What to work on: Throughout the listing below, copy each line containing "Open".
**** Records for processing ****
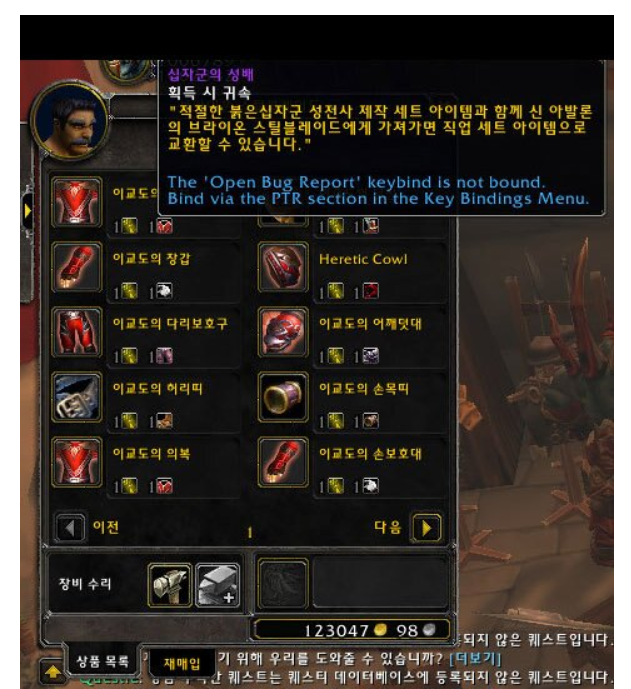Click the 이교도의 의복 robe icon
631x689 pixels.
click(76, 462)
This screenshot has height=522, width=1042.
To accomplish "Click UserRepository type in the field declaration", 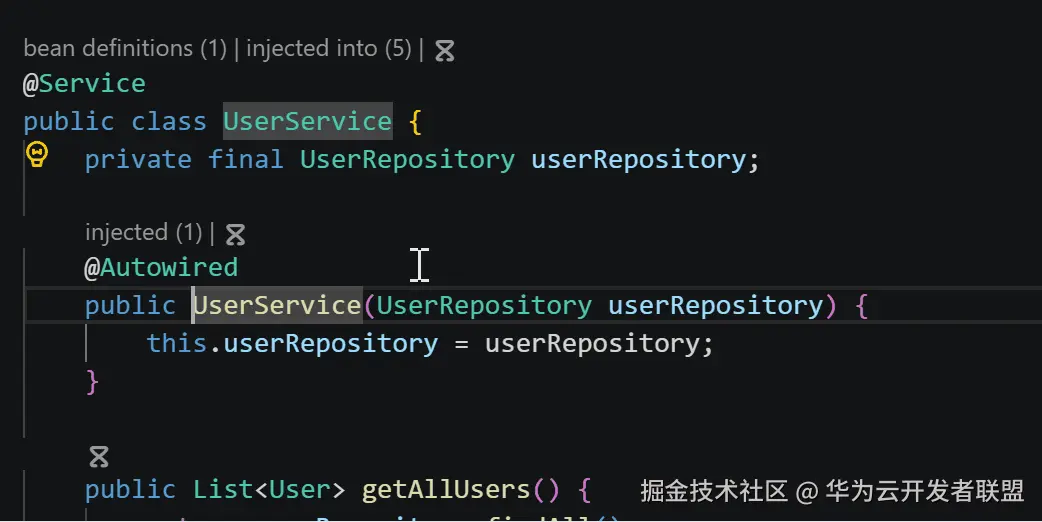I will coord(407,159).
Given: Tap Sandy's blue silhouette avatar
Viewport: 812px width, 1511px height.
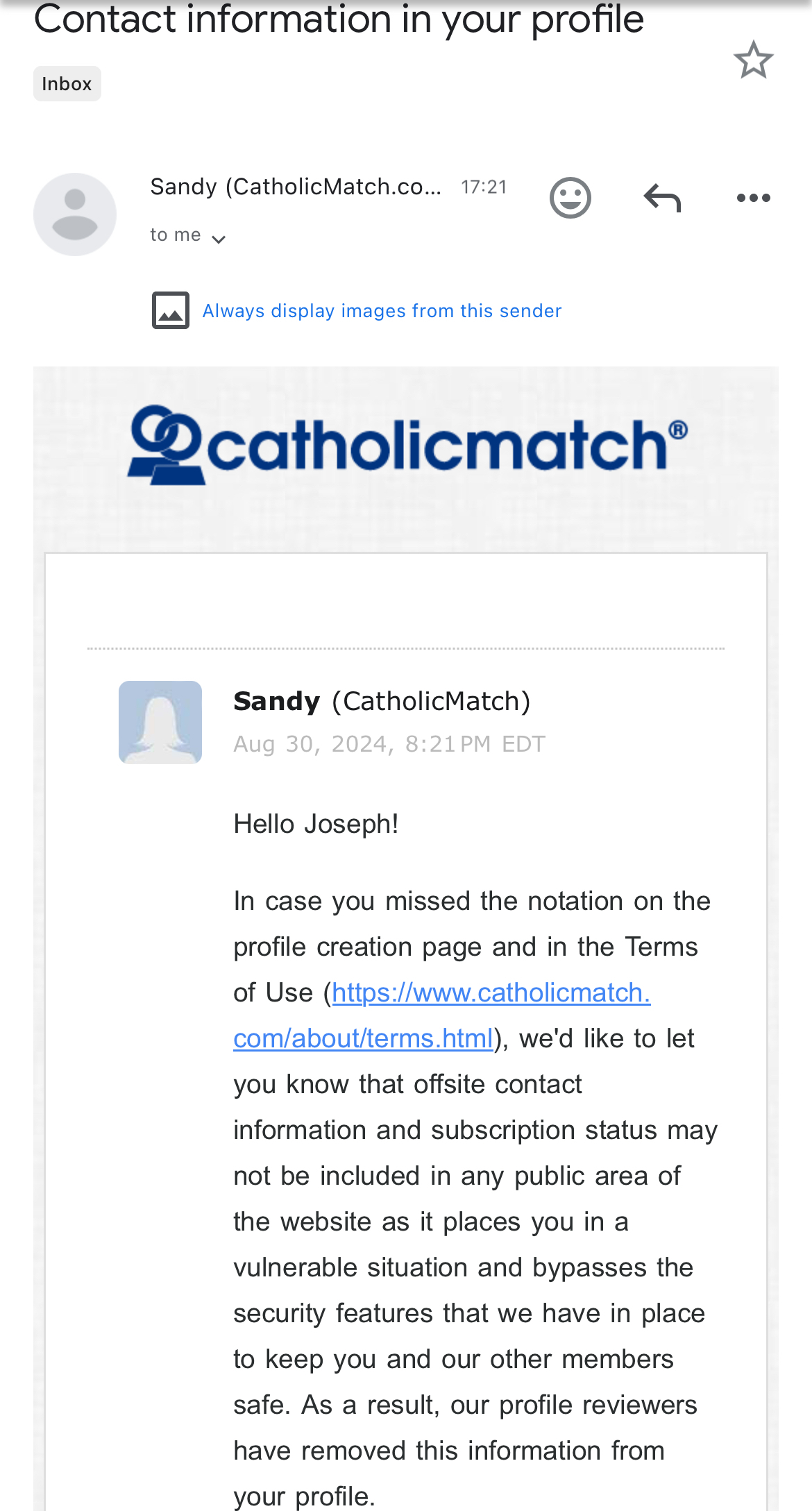Looking at the screenshot, I should [x=160, y=723].
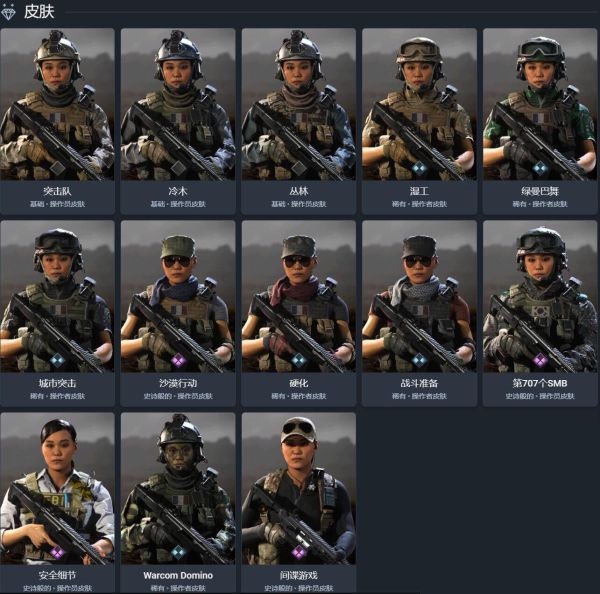Select the 硬化 skin portrait
Screen dimensions: 600x594
pyautogui.click(x=299, y=296)
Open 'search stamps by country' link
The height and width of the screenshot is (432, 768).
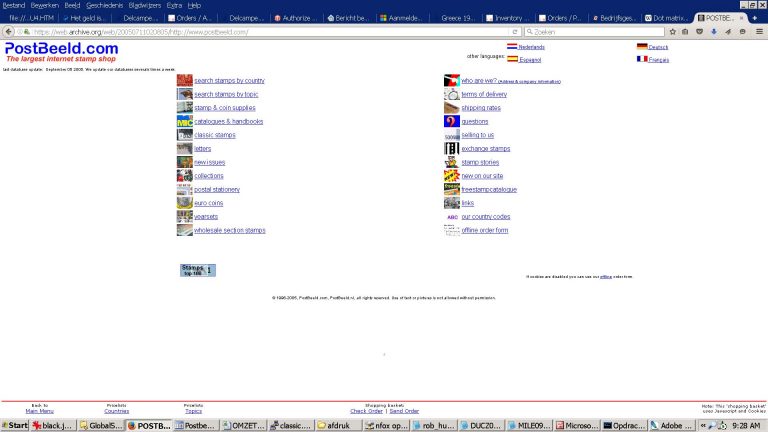click(229, 80)
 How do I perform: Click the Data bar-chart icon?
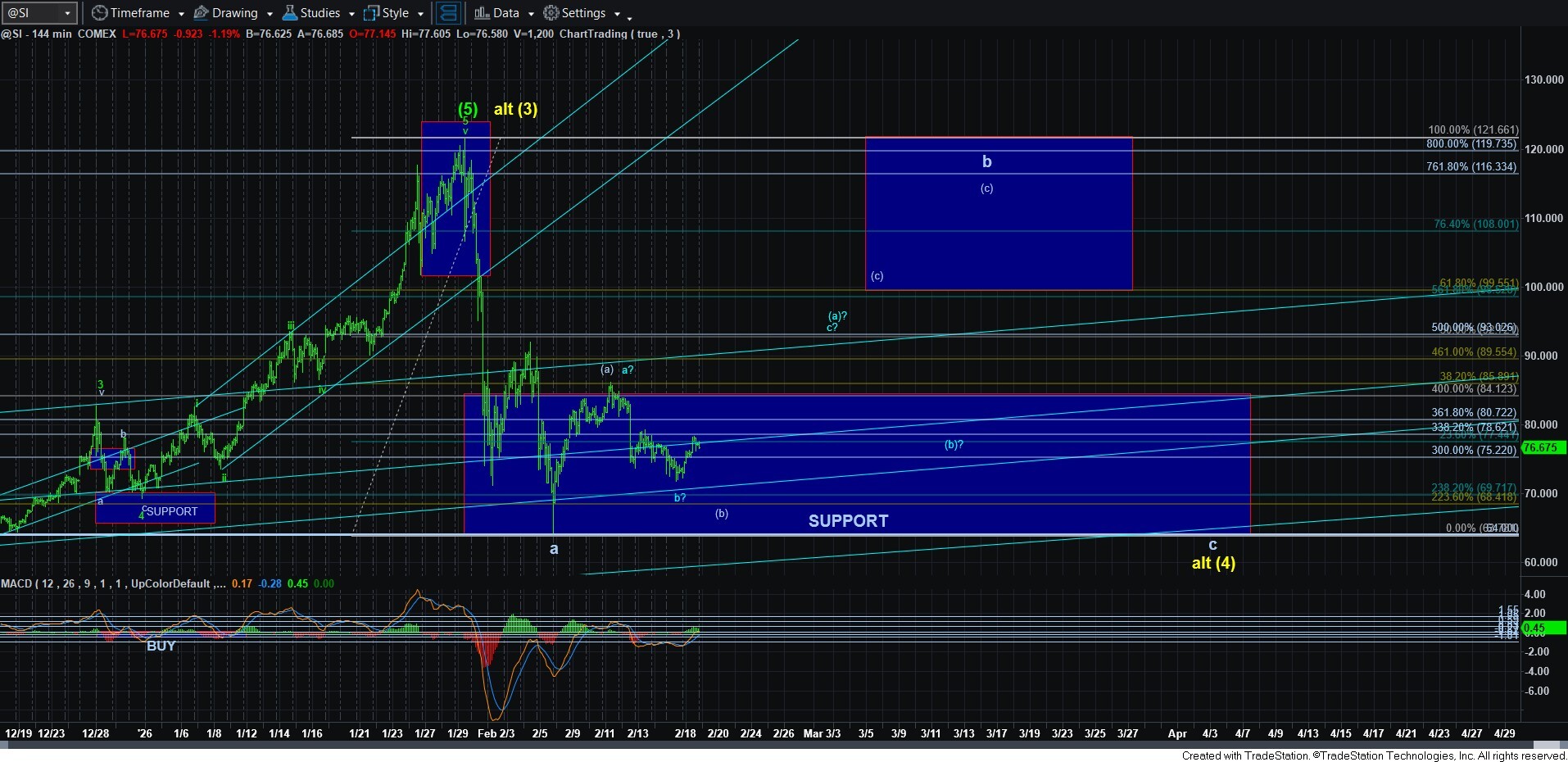(x=481, y=13)
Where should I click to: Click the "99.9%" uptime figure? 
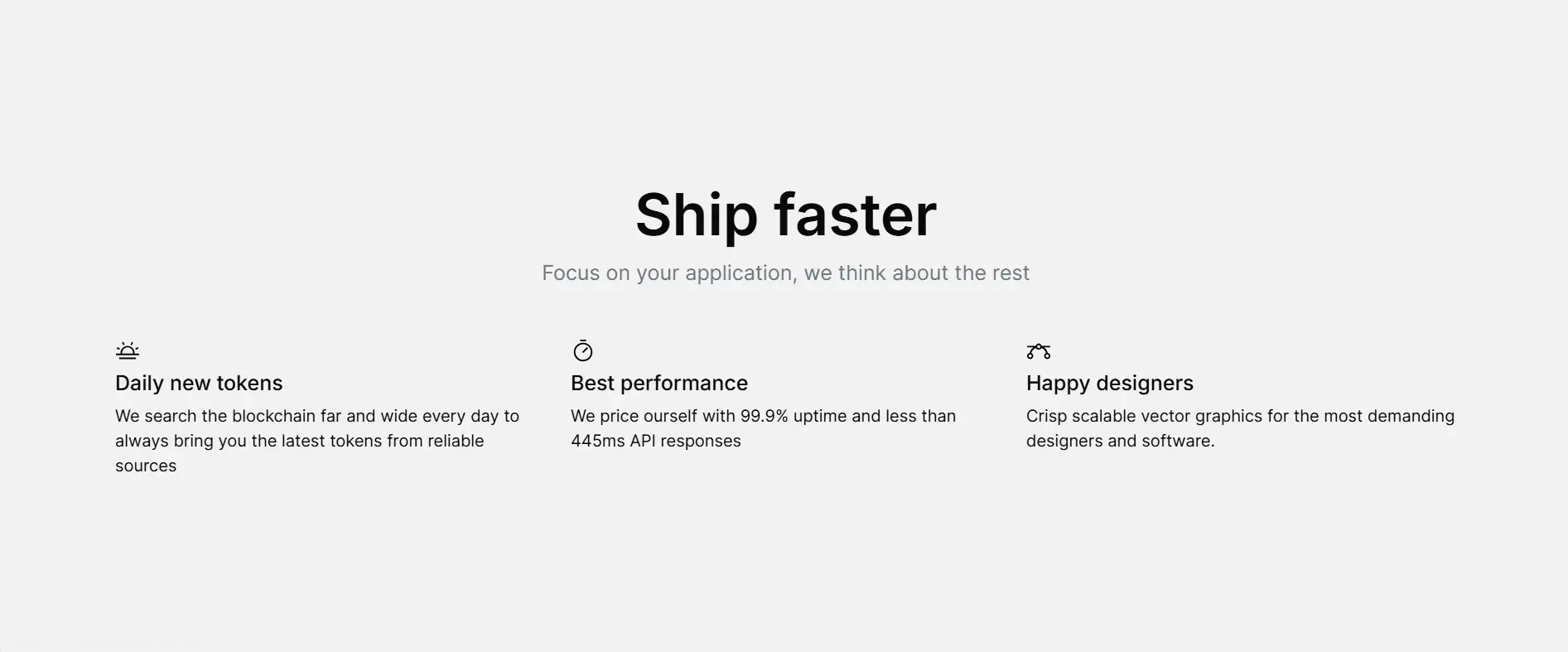[764, 416]
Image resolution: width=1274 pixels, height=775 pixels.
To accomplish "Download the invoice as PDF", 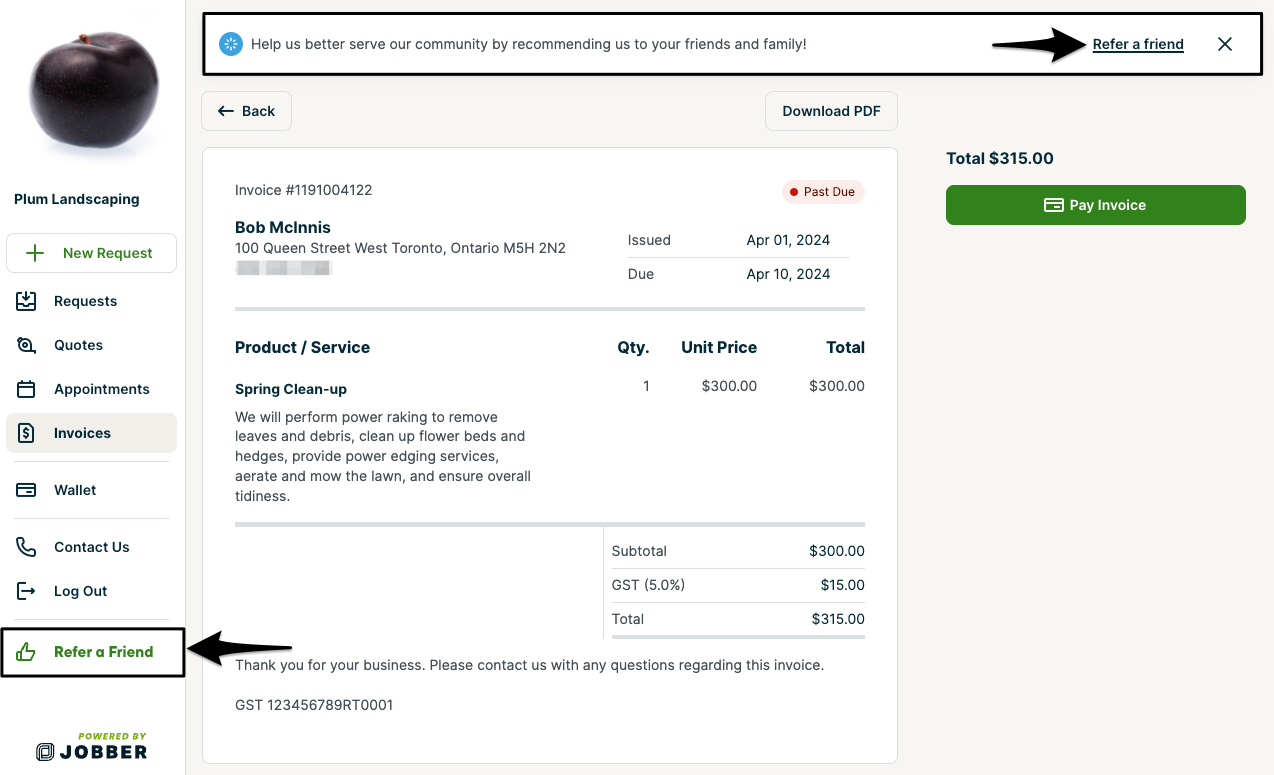I will click(x=831, y=111).
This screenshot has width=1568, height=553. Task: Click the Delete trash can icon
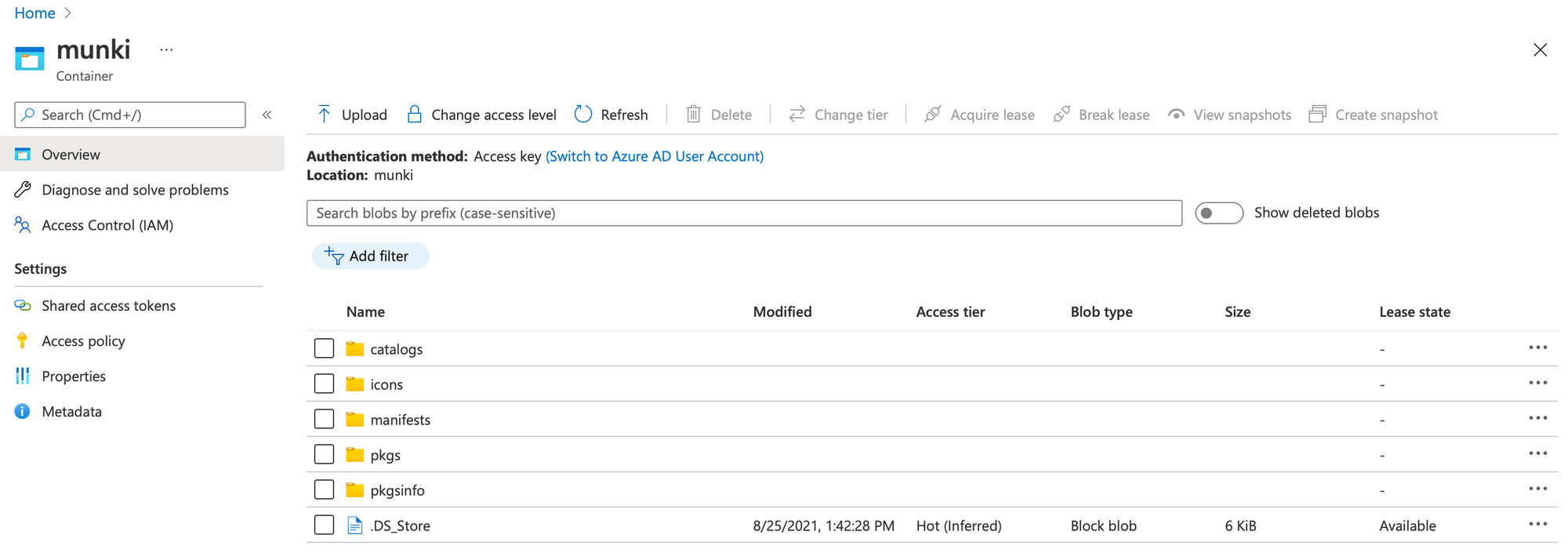(x=693, y=115)
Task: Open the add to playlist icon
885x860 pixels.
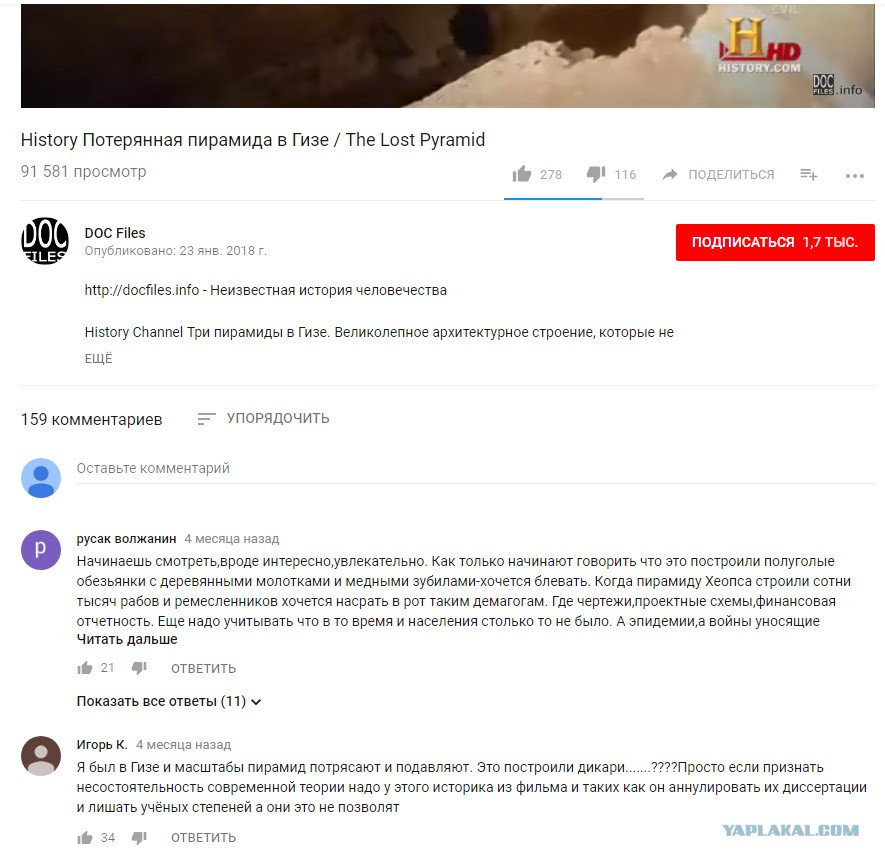Action: (x=808, y=175)
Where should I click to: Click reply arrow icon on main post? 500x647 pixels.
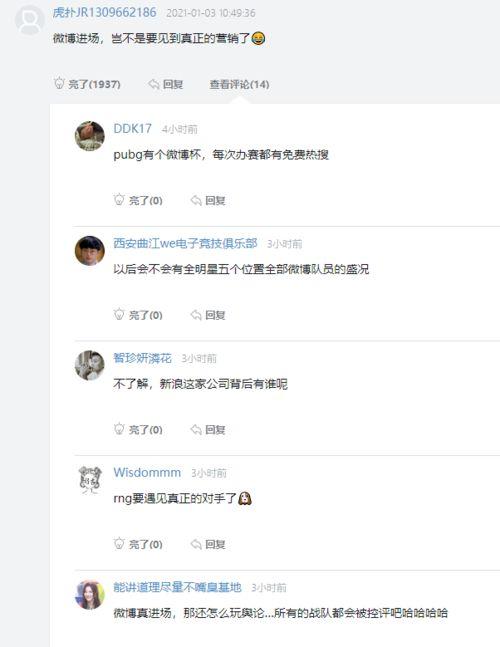(153, 84)
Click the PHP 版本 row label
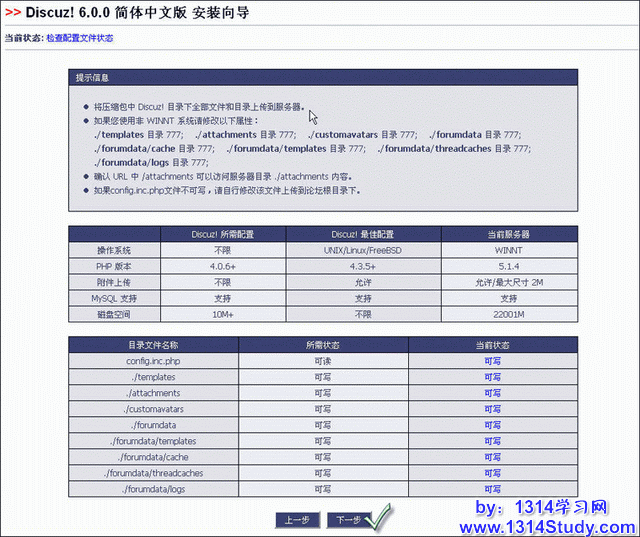This screenshot has height=537, width=640. click(113, 266)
****
Written response:
Open 'search stamps by country' link
Task: Open the add to playlist icon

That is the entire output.